Math Country



Math Country


The only man who never makes mistakes is the man who never does anything.

If someone asks, “What is the most effective teaching strategy for math?” the answer is simple: Allow children to make mistakes!

Learning something new without making mistakes is not only tricky but also unrealistic. As parents and educators, we must reassure children that making mistakes is a normal part of the learning journey. Understanding mistakes and making them work for you would also be helpful.

We must recognize that mistakes serve as valuable ‘feedback’ from children. We can identify areas that require additional attention and support by analyzing these mistakes. It’s crucial to distinguish between collateral mistakes (such as when 7th graders multiply 2 by 3 and get 5) and actual mistakes (when a student does not grasp the concept). Each mistake is a stepping stone towards understanding and mastery.

During our practice, we see many students who avoid making mistakes. They prefer to do nothing than to make a mistake. Most of the time, they know how to solve a problem but are not 100% sure this is the correct solution, and instead of trying to do something, they prefer to say, “I do not know,” and wait for the explanation.

We assure you that learning math is no different from learning another new concept. The theory is important, but it is worth nothing without practice. You cannot learn to tie shoelaces from the explanation; you must do it physically several times before understanding. It’s the same with math. To learn how to solve problems, we have to practice.

We think this behavior has two reasons: lack of motivation and self-confidence.
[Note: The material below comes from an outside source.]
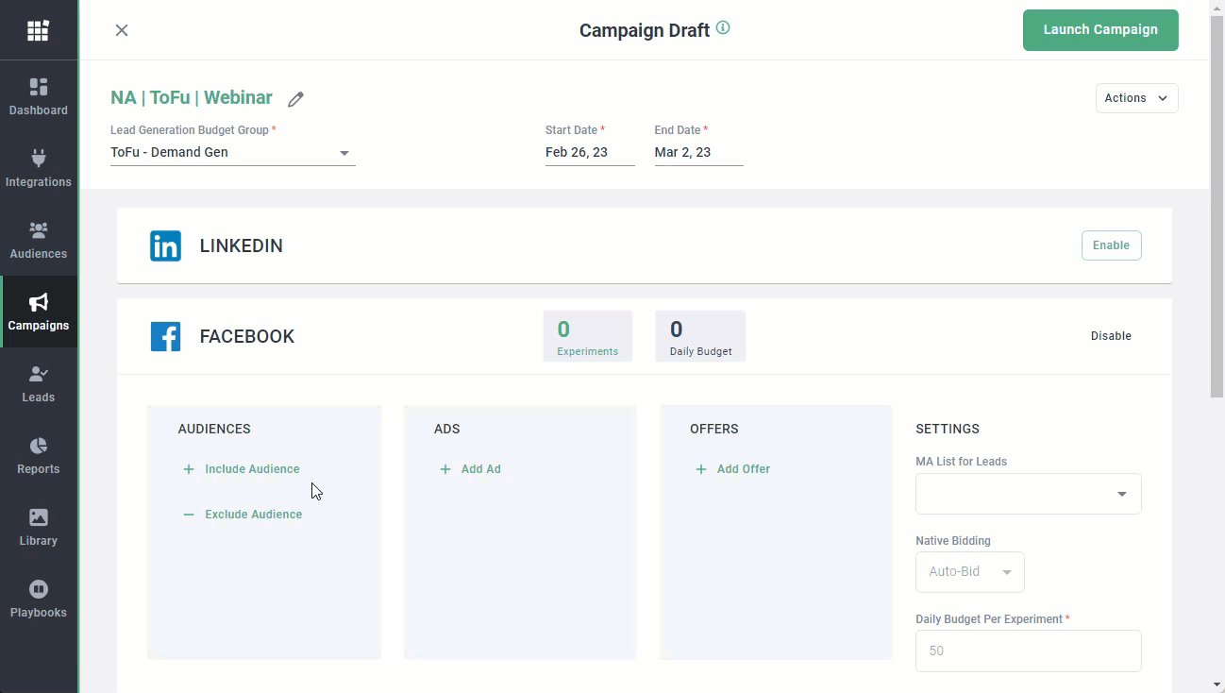
Task: Open the Playbooks section in sidebar
Action: click(x=39, y=600)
If we want to utilize effective teaching strategies for math, we should focus not on avoiding mistakes but fixing them and making them work for us.

Let’s delve into the issue of self-confidence, which we believe is a crucial factor contributing to weak motivation. Children lacking confidence in their abilities tend to shy away from challenges and learning opportunities. Building their self-confidence is essential to fostering a love for learning and a willingness to take risks.

We need to ensure that children understand that mistakes are typical while learning. Giving children a second chance is the easiest and fastest way to do it. Mark the problem where you see a mistake and ask to solve it again. If a child sees and fixes a mistake, you can say it is collateral and move on; if not, you must explain it again.

Children in an environment that embraces mistakes as part of learning feel liberated to explore different solutions independently without waiting for instructions. This fosters independent thinking and problem-solving skills, essential for their mental growth and development. Encouraging a mistake-friendly environment is a powerful tool in helping children become more confident and capable learners.